Harry van ter Toolen: “Ik moet deze nog verfijnen. Het is appelbloesem. Ik ben er niet écht tevreden over nog. Maar hij is wel leuk, ze sluiten aan. Dat verfijnen zit hem in de kleuren. Appelbloesem daar zit roze in, maar dat is té. Ik doe dan toch wel wat meer wit in die bloemen. En die omlijning is me dat wat te zwaar, maar dat gaat wel de goeie kant op. En er moet ook nog wat nuance komen in het groen van de blaadjes. Want nu is het allemaal dezelfde kleur groen. Ja, het is nog best bewerkelijk. Ik heb ook nog wat afval van bladgoud, wat restjes, daar doe ik dan de meeldraden van de bloemen mee.
Bladgoud is wel een duur materiaal, dat klopt. Nog niet zo heel lang geleden ging ik dat bladgoud verwerken in de schilderijen. Daarvóór nam ik van die wikkels die je vindt bij chocoladerepen. En wat ik al heel lang doe – zoals bij de sardientjes – is keuken-aluminiumfolie. Vervolgens ben ik het bij die bloemen in de achtergrond gaan verwerken. Ik heb altijd wel kopers en opdrachtgevers. Kopers van mijn werk hebben vaak hun huis verbouwd en daar zit dan meestal een getinte muur bij. Daar past mijn werk prachtig op. Ik vind het trouwens leuk om bloemen te schilderen. Op dit moment zijn bloemen een beetje trendy. Van die 17de-eeuwse bloemstillevens als pop-up-behang op een wand.”
Je vertelde dat je momenteel niet meer zo bezig bent met de ‘visjes’ maar meer met thema’s als natuur en landschap.
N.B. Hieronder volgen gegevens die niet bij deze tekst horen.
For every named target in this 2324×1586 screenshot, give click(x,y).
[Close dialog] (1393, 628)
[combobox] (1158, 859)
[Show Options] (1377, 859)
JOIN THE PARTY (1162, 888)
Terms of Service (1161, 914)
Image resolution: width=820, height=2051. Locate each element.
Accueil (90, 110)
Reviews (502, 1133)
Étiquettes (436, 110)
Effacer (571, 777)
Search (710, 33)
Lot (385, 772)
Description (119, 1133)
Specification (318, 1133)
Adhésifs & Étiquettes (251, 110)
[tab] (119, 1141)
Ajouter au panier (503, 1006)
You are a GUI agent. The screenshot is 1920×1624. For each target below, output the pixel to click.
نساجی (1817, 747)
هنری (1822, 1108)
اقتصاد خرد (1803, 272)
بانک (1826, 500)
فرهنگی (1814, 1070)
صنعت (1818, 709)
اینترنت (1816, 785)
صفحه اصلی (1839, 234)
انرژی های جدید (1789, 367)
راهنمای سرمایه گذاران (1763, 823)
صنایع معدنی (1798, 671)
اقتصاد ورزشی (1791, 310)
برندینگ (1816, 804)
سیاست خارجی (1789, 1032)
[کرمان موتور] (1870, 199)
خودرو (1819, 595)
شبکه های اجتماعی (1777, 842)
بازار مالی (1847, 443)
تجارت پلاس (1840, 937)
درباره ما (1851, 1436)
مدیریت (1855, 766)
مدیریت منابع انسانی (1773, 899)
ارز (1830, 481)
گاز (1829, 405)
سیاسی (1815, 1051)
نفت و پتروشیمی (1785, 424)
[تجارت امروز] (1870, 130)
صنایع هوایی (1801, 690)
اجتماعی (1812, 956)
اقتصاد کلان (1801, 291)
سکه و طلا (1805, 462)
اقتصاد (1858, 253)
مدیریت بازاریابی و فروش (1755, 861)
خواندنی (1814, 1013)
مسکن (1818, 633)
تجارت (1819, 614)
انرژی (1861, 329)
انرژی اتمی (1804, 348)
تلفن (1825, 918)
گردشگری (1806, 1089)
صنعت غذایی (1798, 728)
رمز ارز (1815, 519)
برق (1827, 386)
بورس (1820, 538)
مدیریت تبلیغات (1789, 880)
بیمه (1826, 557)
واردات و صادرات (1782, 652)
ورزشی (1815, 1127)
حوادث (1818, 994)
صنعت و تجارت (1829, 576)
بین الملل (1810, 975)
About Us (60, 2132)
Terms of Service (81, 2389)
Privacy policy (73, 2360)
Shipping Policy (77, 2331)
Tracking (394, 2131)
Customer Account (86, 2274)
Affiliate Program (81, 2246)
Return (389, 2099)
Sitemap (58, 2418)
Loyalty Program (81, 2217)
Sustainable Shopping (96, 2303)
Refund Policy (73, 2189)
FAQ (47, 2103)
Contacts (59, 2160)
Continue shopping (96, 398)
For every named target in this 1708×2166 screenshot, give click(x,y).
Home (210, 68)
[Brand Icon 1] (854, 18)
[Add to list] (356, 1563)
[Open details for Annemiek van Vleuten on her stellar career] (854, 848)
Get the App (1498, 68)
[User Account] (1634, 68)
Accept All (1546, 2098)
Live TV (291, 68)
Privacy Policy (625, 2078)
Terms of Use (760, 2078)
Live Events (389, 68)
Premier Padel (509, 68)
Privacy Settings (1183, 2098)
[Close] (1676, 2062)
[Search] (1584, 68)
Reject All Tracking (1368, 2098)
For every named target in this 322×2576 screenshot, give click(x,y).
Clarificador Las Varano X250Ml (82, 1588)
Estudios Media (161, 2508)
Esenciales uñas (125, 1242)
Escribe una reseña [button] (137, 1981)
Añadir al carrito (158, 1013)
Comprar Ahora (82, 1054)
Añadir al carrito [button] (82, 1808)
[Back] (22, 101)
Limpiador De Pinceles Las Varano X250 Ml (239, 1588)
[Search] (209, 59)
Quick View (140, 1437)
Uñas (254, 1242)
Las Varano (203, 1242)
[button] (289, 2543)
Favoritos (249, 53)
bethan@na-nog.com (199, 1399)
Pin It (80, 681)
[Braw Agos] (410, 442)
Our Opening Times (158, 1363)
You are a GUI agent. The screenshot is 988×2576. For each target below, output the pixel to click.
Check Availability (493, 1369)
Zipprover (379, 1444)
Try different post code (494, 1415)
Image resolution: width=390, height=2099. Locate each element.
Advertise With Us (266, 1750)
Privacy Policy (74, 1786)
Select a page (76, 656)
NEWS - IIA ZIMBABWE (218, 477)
“Dat klopt, ik ben de laatste tijd veel bezig met die landschappen. Dat komt ook op de tentoonstelling te hangen. Maar ik heb ook heel veel oud werk waar ik nooit meer naar kijk, dat is lang niet altijd slecht. Ik wil overigens niet onbescheiden overkomen.
Op de uitnodiging heb ik mezelf afgebeeld terwijl ik aan het tekenen ben op m’n iPad onder de palmen van Spanje. Want daar ben ik geweest, een maand lang, ook in Zuid-Frankrijk. Daar heb ik heel veel getekend en gefotografeerd, niet geschilderd, want dat is teveel gedoe. Tekenen op de iPad, dat kun je gewoon met je vinger doen.”
Je werk is permanent te zien bij bijvoorbeeld Paul Zwolinski Haar & Visagie in de Kleine Houtstraat. De belangstelling voor je werk is groeiende?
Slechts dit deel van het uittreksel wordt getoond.